(Beginning of Data supplied)

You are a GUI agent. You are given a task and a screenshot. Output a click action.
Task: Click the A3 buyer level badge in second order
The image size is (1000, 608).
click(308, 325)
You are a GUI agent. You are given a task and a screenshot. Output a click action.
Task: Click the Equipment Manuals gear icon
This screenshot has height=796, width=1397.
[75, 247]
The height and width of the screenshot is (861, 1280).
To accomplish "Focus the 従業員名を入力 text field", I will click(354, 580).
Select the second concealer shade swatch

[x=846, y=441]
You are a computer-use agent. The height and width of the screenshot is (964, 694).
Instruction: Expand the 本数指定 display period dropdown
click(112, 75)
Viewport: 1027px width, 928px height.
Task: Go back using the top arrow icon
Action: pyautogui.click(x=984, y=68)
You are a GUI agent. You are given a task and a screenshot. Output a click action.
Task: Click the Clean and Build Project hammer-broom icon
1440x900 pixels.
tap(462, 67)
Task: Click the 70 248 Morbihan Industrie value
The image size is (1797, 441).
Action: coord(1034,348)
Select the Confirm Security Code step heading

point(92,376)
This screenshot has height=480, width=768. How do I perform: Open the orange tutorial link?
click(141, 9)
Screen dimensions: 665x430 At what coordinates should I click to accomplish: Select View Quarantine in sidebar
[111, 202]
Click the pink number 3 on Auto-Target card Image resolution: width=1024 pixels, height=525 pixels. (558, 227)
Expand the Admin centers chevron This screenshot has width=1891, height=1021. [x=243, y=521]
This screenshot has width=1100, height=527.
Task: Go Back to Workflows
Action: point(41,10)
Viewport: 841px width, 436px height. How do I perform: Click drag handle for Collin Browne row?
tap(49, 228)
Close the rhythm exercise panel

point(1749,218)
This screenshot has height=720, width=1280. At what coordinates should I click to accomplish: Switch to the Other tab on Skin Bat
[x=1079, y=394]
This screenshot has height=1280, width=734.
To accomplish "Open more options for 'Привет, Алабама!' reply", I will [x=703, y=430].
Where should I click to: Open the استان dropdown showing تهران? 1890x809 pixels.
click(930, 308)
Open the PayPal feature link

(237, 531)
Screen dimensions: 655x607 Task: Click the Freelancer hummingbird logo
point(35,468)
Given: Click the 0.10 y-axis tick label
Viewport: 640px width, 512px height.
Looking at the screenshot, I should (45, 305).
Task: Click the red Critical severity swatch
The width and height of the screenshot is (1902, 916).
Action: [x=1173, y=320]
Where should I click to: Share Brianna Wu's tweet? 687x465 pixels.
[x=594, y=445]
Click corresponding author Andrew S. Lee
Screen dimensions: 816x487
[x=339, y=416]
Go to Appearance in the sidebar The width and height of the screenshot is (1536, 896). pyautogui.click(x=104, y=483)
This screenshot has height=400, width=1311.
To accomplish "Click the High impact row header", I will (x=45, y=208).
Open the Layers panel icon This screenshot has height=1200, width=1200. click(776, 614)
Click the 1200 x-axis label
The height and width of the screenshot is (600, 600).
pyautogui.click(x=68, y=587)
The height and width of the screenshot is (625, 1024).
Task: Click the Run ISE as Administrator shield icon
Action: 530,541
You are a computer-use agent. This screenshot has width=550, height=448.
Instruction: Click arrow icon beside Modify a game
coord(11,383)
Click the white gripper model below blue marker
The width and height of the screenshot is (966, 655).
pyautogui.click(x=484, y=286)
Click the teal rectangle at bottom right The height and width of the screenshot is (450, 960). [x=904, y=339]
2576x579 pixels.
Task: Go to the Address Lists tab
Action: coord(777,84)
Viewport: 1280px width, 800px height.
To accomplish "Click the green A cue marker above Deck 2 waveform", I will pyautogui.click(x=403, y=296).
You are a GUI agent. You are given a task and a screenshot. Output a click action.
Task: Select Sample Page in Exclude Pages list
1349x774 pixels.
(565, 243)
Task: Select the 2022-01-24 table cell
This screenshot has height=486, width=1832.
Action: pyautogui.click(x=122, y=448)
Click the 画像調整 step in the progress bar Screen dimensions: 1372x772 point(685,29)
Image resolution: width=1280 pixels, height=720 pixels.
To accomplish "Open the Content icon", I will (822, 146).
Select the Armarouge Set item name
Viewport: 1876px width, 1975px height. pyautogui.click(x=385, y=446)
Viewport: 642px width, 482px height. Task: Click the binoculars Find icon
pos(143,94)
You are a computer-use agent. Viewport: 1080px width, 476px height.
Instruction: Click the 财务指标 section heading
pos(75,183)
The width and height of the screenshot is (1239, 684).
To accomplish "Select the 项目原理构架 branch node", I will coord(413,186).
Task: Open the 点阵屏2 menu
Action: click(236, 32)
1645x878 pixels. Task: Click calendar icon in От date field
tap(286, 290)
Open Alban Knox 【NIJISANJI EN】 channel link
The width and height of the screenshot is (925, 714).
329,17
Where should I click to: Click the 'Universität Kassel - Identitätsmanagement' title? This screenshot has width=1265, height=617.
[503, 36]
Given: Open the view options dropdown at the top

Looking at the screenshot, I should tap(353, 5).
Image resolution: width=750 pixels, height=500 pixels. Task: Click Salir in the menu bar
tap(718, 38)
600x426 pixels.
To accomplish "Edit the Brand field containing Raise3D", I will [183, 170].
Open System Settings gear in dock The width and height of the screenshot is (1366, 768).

(End of Data supplied)

**What this task involves:** Each line of the records that holds the word "gear" should be copied out.

**Answer below:**
Task: Click the Equipment Manuals gear icon
Open System Settings gear in dock The width and height of the screenshot is (1366, 768).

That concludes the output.